Virtually every link in the comments can be construed as advertising depending on how much of a mindless pedant someone else wishes to be :)
Thanks for sharing. I bet their DPO and EU customers are super interested in the findings. The CEO should have handled it better, IMO.
Their DPO will be interested so he can laugh about it and ask ChatGPT for an excuse letter. Their EU customers may be concerned but it’s not like anything will be done about it - especially not now when there are talks of relaxing the already non-enforced GDPR.
Wow, didn't know there were talks about relaxing GDPR. Can you share a few links? Many thanks.
https://news.ycombinator.com/item?id=45980117
Some more details:
https://noyb.eu/en/eu-commission-about-wreck-core-principles... Textual analysis of the changes from the original leaked draft (especially "Overview Table of the Draft & Comments by noyb")
https://noyb.eu/en/digital-omnibus-first-legal-analysis Video about the proposed changes (there are some changes compared to the leaked draft)
A lot of orgs operate under the "ask forgiveness later" principle. They were probably hoping the "later" would be much later...
Considering that sales/marketing are basically the only business functions that have never been held to a compliance standard, they're betting it never comes.
They’re betting right. Only single-digit percentages of GDPR breaches ever led to a fine.
They're hoping the word "later" is synonymous for "never".
there's a corollary to "ask forgiveness later" which is "there are so many complex regulations and in such grey area minutia, there's not time to make that my main job. i have no idea if i'm doing anything wrong but my time seems better spent going ahead and doing something and solving problems as they arise"
I wish america was customer first but its always going to be business first
sorry, investor first*
You do know that lots of software is just meshing a few things together and selling that as a service right?

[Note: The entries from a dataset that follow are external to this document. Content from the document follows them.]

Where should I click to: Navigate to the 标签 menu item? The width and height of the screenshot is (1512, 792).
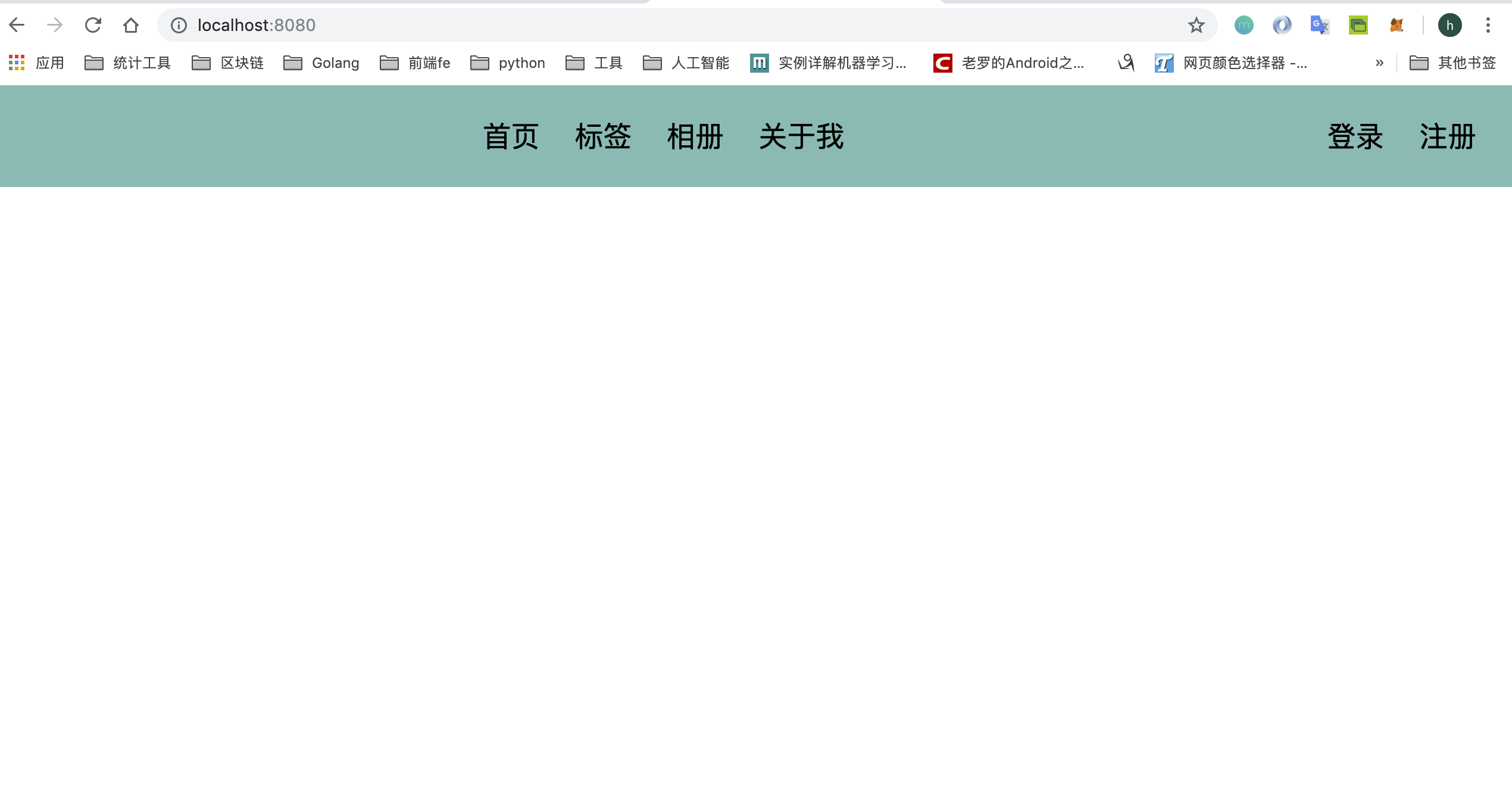pyautogui.click(x=604, y=136)
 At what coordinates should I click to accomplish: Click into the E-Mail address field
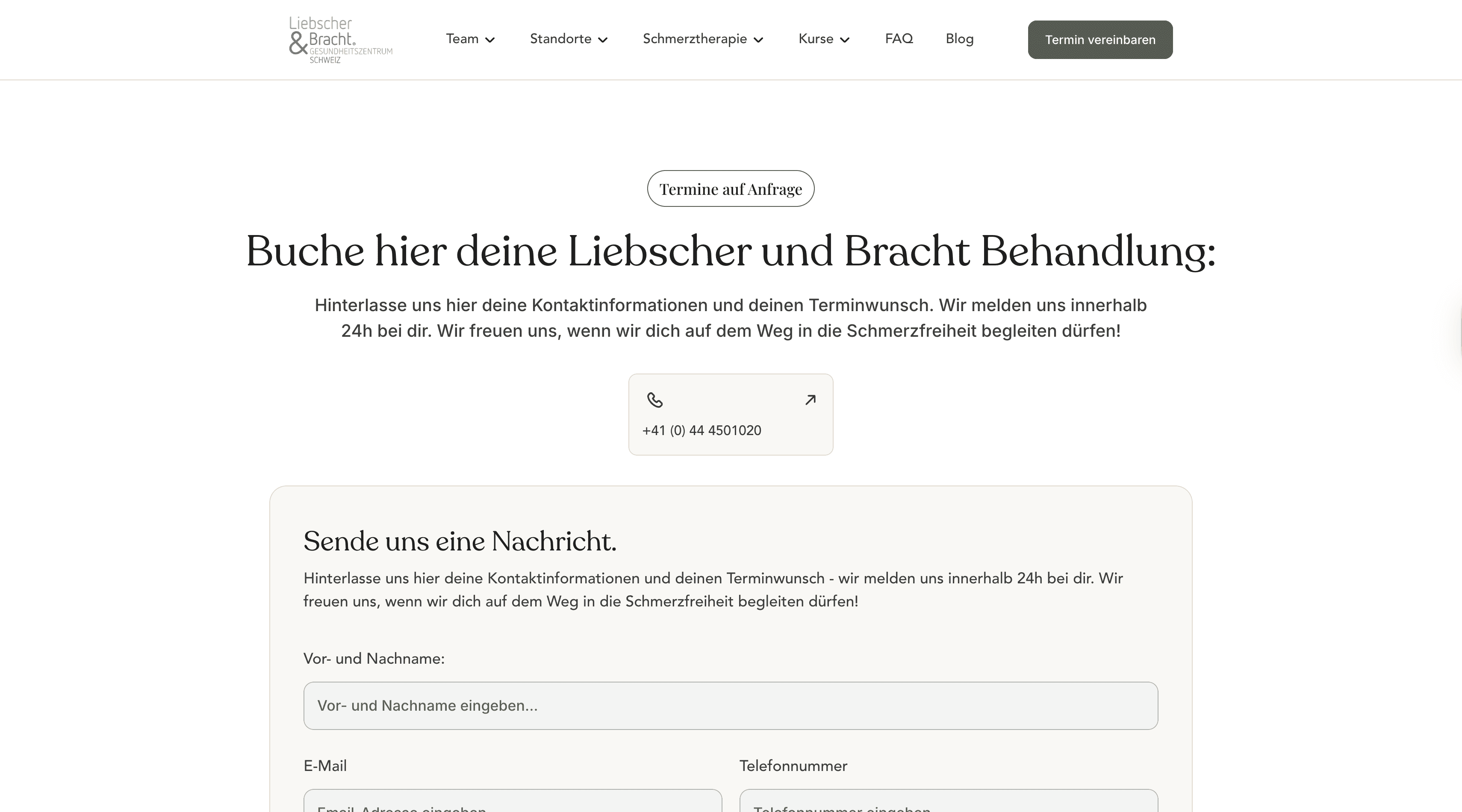pos(513,802)
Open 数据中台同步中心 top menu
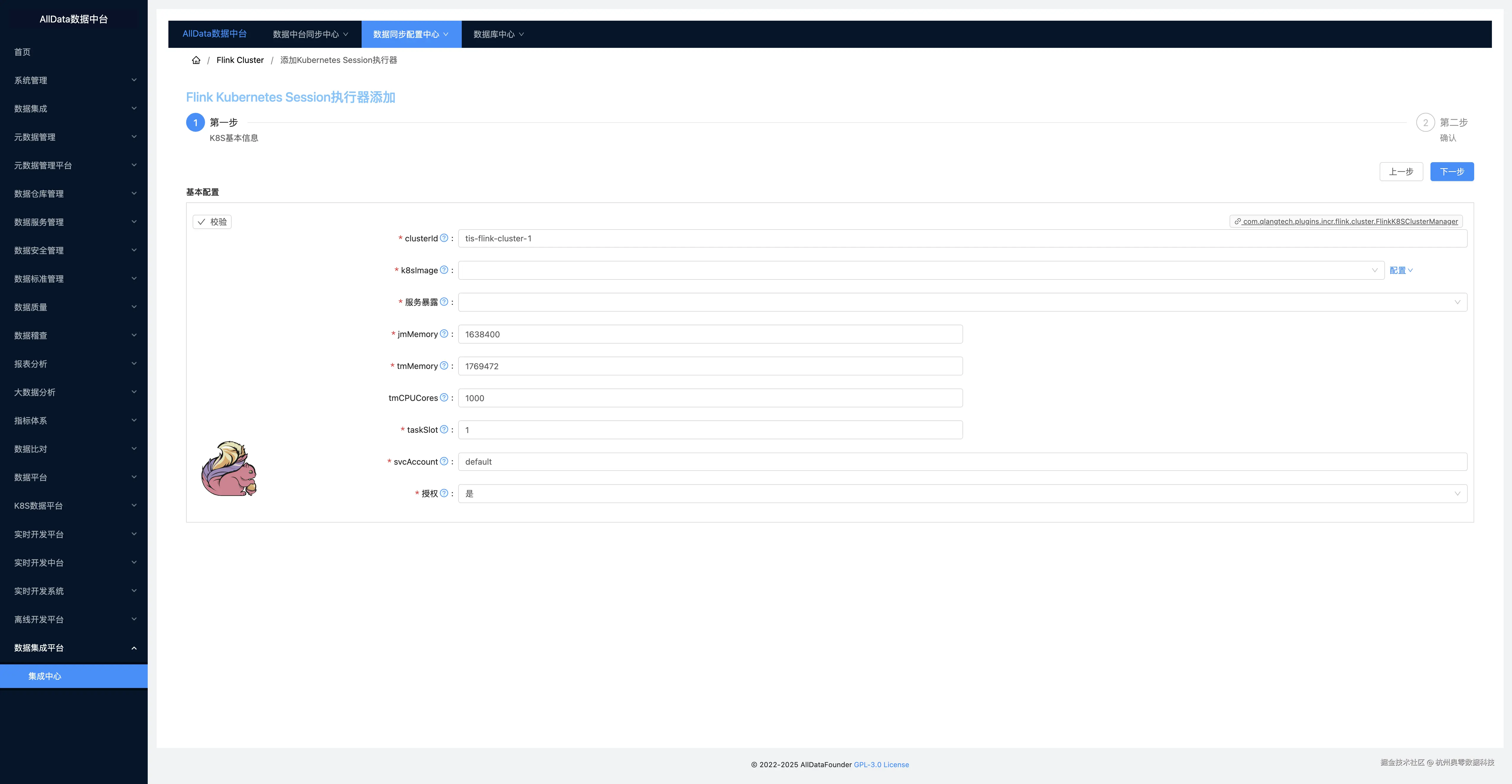 tap(310, 34)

Whos to say that they are making it so those 3 vendors work better together?
edit - Also I just know this is a EU dev who thinks if I build a really good product people will just buy.

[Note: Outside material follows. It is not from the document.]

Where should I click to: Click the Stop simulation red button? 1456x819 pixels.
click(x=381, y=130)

Automatic execution of javascript from arbitrary random domains is the biggest mistake the web ever made. A completely 180 from the old "Don't run programs you don't know where they're from." We're doing this to ourselves. I know it's too late to save the corporate, institutional, etc environments, but in your personal life you should set your primary browser to not auto-execute random programs. It'd solve this.

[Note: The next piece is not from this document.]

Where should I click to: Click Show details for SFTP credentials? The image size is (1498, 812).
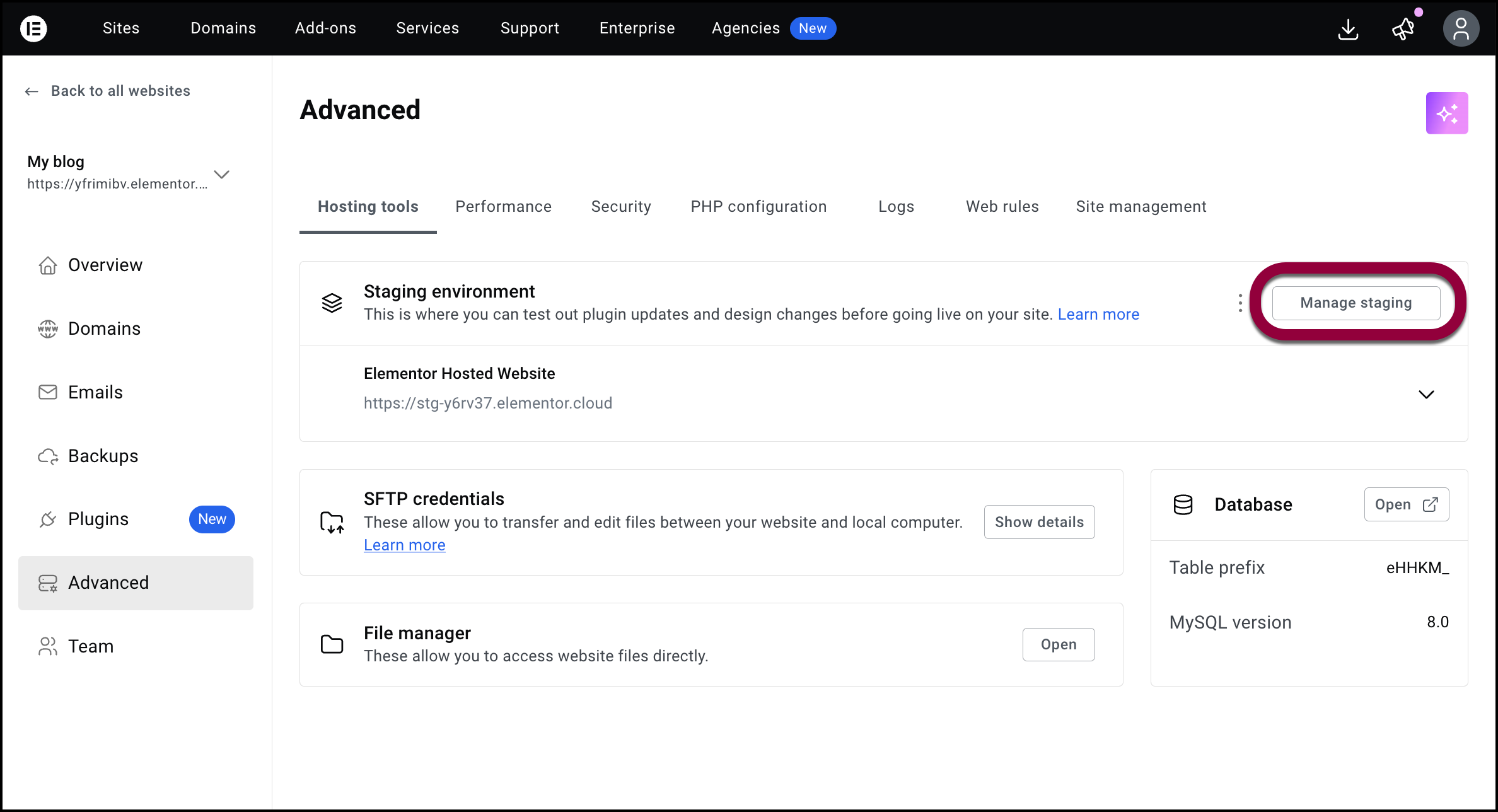click(1039, 522)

Given the lack of friction going to a random website, "Don't run programs you don't know where they're from." automatic execution of javascript from arbitrary random domains would mean "including the one you are visiting".
Which is exactly the way I think it should be. Web should have been noscript by default, domains should be added on case by case basis. Compared to the current situation banning web scripting essential to the functioning of any commercial websites altogether (because something something ADA screen readers for example) would have been better :)
> The question to consider: could this data become actionable in litigation?
That's sort of a silly question to pose. That risk always there. It's just a question of estimating that risk. EU is rolling back GDPR, so I'd estimate that risk is getting lower every day.
To play devil's advocate, why should FANG be the only ones allowed to crap all over the public internet's privacy?
If I only read headlines on HN I'd also say 'EU is rolling back GDPR'.
[flagged]
User opens DevTools and loads pretty much any website on the internet, film at 11.
Not sure why this is downvoted, this is exactly the case on any commercial website. They often whitewash it under the pretext of “legitimate interest” or “fraud protection”.